John Lennon was never accused of mailing it in, but soon we'll all be able to mail him in, when the U.S. Postal Service releases a new forever stamp bearing his likeness on Sept. 7.

Designed to look like a 45 record sleeve, the stamp features a 1974 photo that rock photographer Bob Gruen shot for the former Beatle's fifth solo album, Walls and Bridgeson the roof of Lennon's apartment building.

“The original black-and-white photograph has been treated in gradations of color: from yellow orange to red in the top row, from red to light purple in the second row, from light purple to dark purple in the third row and from dark purple to blue in the bottom row," the postal service noted. "Lennon’s signature appears at the top of the stamps. ‘USA,’ the peace symbol and the Forever denomination appear along the bottom."

The reverse side of the stamp features a photograph of Lennon at his white piano, taken by Peter Fordham and used to promote his landmark 1971 album Imagine.

"Beloved around the world, Lennon was successful both as a founding member of the Beatles and as a solo artist," the postal service wrote in a release. "Lennon's music continues to speak for truth, peace and tolerance."

The stamp is the latest in the postal service's Music Icon series, which already includes artists like Elvis Presley, Janis Joplin, Ray Charles, Jimi Hendrix and Johnny Cash.

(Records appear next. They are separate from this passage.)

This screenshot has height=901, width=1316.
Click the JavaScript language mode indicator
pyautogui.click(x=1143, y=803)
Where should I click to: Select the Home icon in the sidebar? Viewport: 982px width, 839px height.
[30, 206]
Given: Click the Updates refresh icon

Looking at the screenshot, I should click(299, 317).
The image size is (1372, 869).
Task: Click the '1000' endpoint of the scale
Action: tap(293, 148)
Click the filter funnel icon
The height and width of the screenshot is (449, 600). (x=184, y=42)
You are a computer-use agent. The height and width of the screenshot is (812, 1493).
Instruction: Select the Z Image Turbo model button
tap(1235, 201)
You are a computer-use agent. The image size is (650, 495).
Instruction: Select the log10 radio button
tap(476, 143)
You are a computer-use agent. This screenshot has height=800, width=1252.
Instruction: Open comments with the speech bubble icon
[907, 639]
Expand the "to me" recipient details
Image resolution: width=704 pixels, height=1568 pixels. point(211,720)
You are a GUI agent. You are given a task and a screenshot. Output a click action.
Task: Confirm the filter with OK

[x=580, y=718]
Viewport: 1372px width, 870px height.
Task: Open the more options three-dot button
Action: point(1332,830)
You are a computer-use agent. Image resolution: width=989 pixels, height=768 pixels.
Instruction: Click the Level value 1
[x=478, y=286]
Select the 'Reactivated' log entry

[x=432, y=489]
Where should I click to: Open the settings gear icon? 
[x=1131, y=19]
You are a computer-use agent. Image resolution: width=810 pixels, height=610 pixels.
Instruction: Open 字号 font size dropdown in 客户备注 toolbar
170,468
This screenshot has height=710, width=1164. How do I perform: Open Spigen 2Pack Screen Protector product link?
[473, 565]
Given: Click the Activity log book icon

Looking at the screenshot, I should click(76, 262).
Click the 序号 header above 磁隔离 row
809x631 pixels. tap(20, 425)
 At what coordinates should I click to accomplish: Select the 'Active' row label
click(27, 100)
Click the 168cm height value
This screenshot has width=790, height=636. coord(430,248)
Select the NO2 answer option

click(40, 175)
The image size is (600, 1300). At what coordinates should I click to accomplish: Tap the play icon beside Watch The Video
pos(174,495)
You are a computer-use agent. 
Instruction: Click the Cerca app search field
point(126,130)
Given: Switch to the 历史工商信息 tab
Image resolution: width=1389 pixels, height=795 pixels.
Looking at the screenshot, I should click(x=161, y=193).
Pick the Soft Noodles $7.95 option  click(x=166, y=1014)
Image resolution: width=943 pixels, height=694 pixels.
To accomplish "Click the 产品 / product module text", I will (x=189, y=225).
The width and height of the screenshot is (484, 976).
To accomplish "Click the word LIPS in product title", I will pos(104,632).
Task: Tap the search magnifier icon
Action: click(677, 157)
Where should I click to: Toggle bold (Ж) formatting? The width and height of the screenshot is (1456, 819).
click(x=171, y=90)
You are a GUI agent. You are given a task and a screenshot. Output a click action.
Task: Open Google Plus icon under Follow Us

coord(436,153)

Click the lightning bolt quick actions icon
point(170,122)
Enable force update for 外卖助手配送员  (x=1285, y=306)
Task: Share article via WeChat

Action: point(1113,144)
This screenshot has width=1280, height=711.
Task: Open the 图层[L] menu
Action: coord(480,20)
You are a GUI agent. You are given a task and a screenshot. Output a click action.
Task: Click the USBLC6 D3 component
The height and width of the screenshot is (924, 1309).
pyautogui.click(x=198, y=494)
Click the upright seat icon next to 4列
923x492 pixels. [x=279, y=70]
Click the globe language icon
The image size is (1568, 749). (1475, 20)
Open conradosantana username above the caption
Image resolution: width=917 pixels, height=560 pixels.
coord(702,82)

The intent to release a Lennon stamp was first announced in 2014; it was revealed in December that  he was next in line.

At 11AM on the day of the stamp's release, the postal service will hold a dedication ceremony at Naumburg Bandshell in New York City's Central Park, not far from both Lennon's old home at the Dakota building on Central Park West and Strawberry Fields. The event is free and open to the public.